### PASSAGE SHOWN

In pelvic-mesh lawsuit, justices asked to untangle fair notice and deceptive marketing

Petitions of the week

The Petitions of the Week column highlights a selection of cert petitions recently filed in the Supreme Court. A list of all petitions we’re watching is available here.

In April 2019, the Food and Drug Administration ordered the end of sales of pelvic mesh, a medical device marketed to help women with certain urinary or vaginal conditions, to treat a common ailment called pelvic organ prolapse. The move came in response to a tide of lawsuits brought against manufacturers of the technology by women who alleged serious complications from its use in surgery. This week, we highlight cert petitions that ask the court to consider, among other things, whether one manufacturer should have known it could be liable for hundreds of millions of dollars for advertising and selling pelvic mesh in California.

California allows consumers, or state regulators on behalf of consumers, to sue businesses for failing to warn of a product’s risks. In 2016, California’s attorney general sued Ethicon, a pelvic-mesh manufacturer owned by Johnson & Johnson, accusing the company of marketing the devices to women and doctors in the state without sufficient warning of possible side effects.

### AVAILABLE DATA
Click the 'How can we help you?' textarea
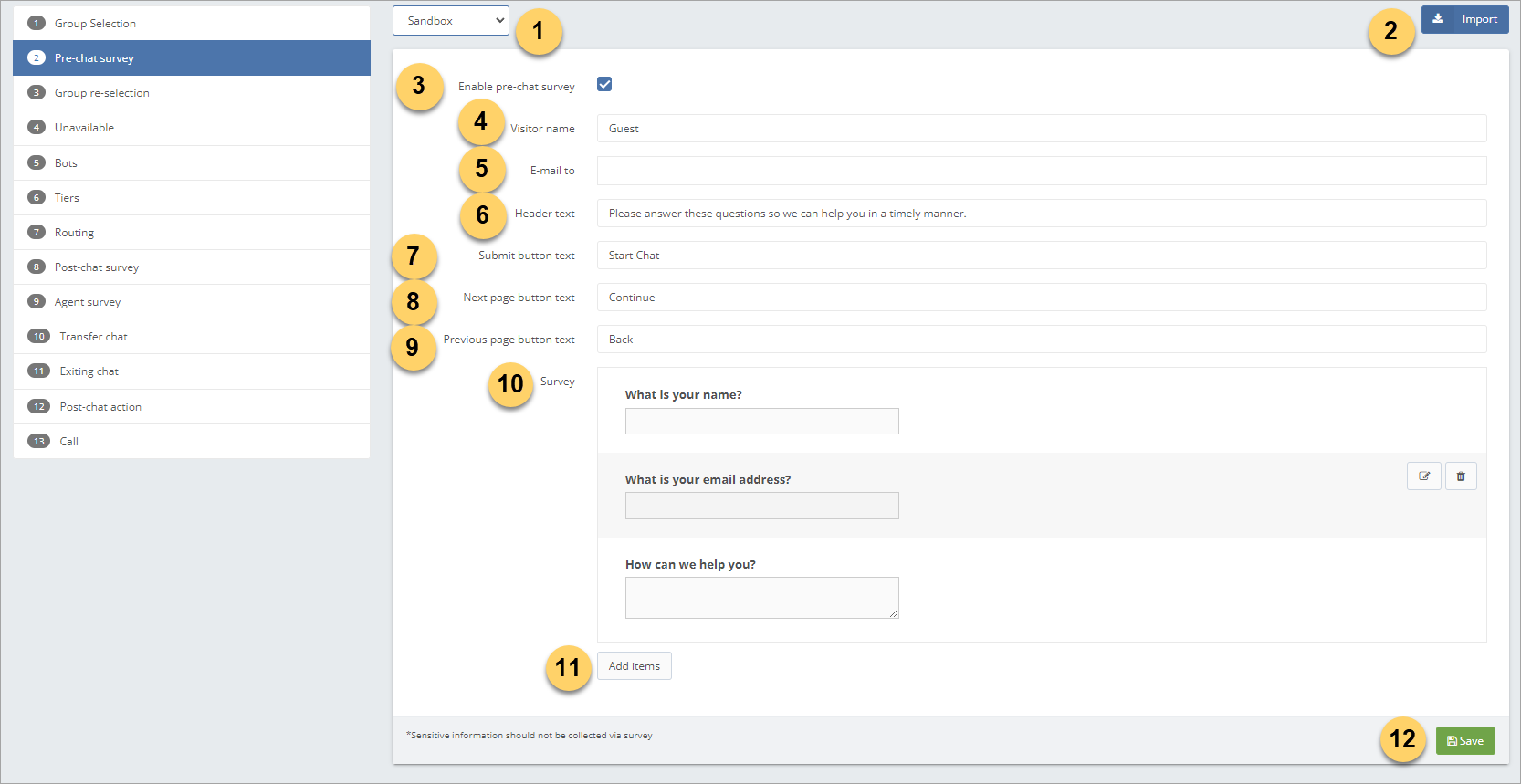This screenshot has width=1521, height=784. coord(761,598)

### TASK REQUIREMENTS
a) Check each statement against the pelvic-mesh article and answer yes or no, quoting the article's deciding words: (i) The FDA ordered the end of pelvic mesh sales in April 2019. (ii) California's attorney general sued Ethicon in 2019. (iii) Ethicon is owned by Johnson & Johnson.
b) Continue the pelvic-mesh article from its last sentence.

### TASK-BY-TASK RESULTS
a)
(i) Yes: "In April 2019, the Food and Drug Administration ordered the end of sales of pelvic mesh"
(ii) No: "In 2016, California’s attorney general sued Ethicon"
(iii) Yes: "Ethicon, a pelvic-mesh manufacturer owned by Johnson & Johnson"

b)
The California laws relied on by the attorney general impose a fine for each act of “unfair competition” or “false advertising,” but they do not define what counts as a single violation. Determining that every marketing statement that failed to fully detail the risks of pelvic mesh was a violation – including written materials like pamphlets, newsletters, and hospital kits, as well as oral communications at sales fairs and business lunches – a state court estimated that Ethicon violated the laws over 270,000 times in California between 2008 and 2017.

The state appeals court jettisoned the oral-communication violations, holding that there was no evidence of what Ethicon executives and sales representatives actually said when discussing pelvic mesh across the state. But it upheld the written-material violations. Maintaining the trial court’s award of $1,250 per violation – half of the maximum of $2,500 allowed under California law – the appeals court ordered Ethicon to pay over $300 million to the state.

In Johnson & Johnson v. California, Ethicon and its parent company ask the justices to decide whether the California laws gave them “fair notice” of the extent of civil penalties they might face as a consequence of doing business there. Ethicon argues that the state court determined the number of written materials on pelvic mesh it shipped to California based on roving extrapolation, without any evidence of how many of those materials actually ended up in the hands of consumers. But in any event, the company contends, it suffered the real injury from insufficient warning of possible risks, due to the laws’ vague language regarding “violation[s].”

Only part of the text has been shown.